“MILANO ALTA” SEMBRA REALIZZARSI, ANZI NO

di Carlo Radollovich
milano altaForse ricorderete le numerose pagine che avevamo scritto a proposito delle varie novità (o imponenti costruzioni) che erano state prospettate sull’area del “Portello”.
Come prima notizia ci fu la presentazione dell’elaborato progetto dello stadio calcistico rossonero, non andato in porto per le eccessive spese relative alla bonifica del terreno; poi l’episodio della lunga pista ciclopedonale a sette metri d’altezza (da qui il nome “Milano Alta”), affiancata nel verde da zone commerciali, negozi vari, strutture sportive, addirittura un albergo, iniziative culturali, eccetera.

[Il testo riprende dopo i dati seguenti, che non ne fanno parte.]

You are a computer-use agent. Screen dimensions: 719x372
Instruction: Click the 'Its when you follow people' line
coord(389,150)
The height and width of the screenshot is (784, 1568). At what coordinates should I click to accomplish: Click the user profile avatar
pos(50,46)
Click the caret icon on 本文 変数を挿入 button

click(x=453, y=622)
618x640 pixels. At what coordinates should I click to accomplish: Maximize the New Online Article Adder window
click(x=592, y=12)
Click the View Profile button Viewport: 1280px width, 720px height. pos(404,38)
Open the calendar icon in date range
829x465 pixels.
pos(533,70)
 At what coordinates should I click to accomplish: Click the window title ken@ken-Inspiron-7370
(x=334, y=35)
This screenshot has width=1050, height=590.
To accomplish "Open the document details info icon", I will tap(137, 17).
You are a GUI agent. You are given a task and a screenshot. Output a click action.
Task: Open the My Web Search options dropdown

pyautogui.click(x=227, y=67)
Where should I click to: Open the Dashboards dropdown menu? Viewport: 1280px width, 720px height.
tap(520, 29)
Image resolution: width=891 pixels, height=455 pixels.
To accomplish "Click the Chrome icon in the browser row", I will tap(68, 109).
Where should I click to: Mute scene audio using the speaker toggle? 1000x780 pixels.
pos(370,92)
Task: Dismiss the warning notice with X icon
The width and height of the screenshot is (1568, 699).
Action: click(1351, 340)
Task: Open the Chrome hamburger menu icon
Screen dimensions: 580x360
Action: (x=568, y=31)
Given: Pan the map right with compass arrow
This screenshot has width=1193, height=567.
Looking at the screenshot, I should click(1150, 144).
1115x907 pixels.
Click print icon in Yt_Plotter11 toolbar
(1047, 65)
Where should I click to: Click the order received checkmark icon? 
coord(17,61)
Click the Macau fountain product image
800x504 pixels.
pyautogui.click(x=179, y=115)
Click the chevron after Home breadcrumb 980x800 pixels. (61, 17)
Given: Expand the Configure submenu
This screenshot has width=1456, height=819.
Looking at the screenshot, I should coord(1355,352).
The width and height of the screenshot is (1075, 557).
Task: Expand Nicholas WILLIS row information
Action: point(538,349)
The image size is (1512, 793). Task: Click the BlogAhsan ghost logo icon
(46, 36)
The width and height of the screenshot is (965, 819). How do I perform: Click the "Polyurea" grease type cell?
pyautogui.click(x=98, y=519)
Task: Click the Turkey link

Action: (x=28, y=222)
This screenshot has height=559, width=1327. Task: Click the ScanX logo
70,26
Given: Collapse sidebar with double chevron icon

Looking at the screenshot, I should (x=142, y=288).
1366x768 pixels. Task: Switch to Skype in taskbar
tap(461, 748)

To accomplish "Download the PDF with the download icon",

Poiché il Gruppo Vitali, classificatosi al bando di un anno fa subito dietro il Milan e titolare della “Milano Alta”, intendeva costruire l’intero impianto con modifiche più costose rispetto al progetto originale, l’accordo con la Fondazione Fiera venne congelato.
Ma ora, ridimensionato il progetto oneroso, il Gruppo Vitali e la Fondazione Fiera hanno siglato un primo accordo per la realizzazione dell’opera: due anni complessivi di lavoro con la possibilità di offrire il lavoro stesso ad una squadra di circa cinquemila elementi.
Tutto pronto e già deciso per la sospirata messa in opera? Assolutamente no, perché il Comune di Milano, in tutta questa trattativa, non si è visto coinvolto. Infatti, non si sono messi sul tappeto gli argomenti relativi agli oneri urbanistici e ai possibili scomputi di spesa. Di questo il Comune è rimasto alquanto irritato. E’ però vero che la scadenza dei cinque anni di Palazzo Marino è ormai prossima. Si intendeva forse rimandare l’ufficialità dei vari colloqui con la prossima Amministrazione? Ma anche il Comitato esecutivo della Fondazione Fiera è vicino alla scadenza ed è previsto che il presidente Benito Benedini possa lasciare entro aprile.
Insomma tutto ciò che, ad una prima lettura, sembrava felicemente risolto, si troverebbe a tutt’oggi ancora nel campo delle cento pertiche… Certo, una prima parte d’intesa è stata in ogni caso raggiunta, ma quando l’intera pratica potrà finalmente essere definita?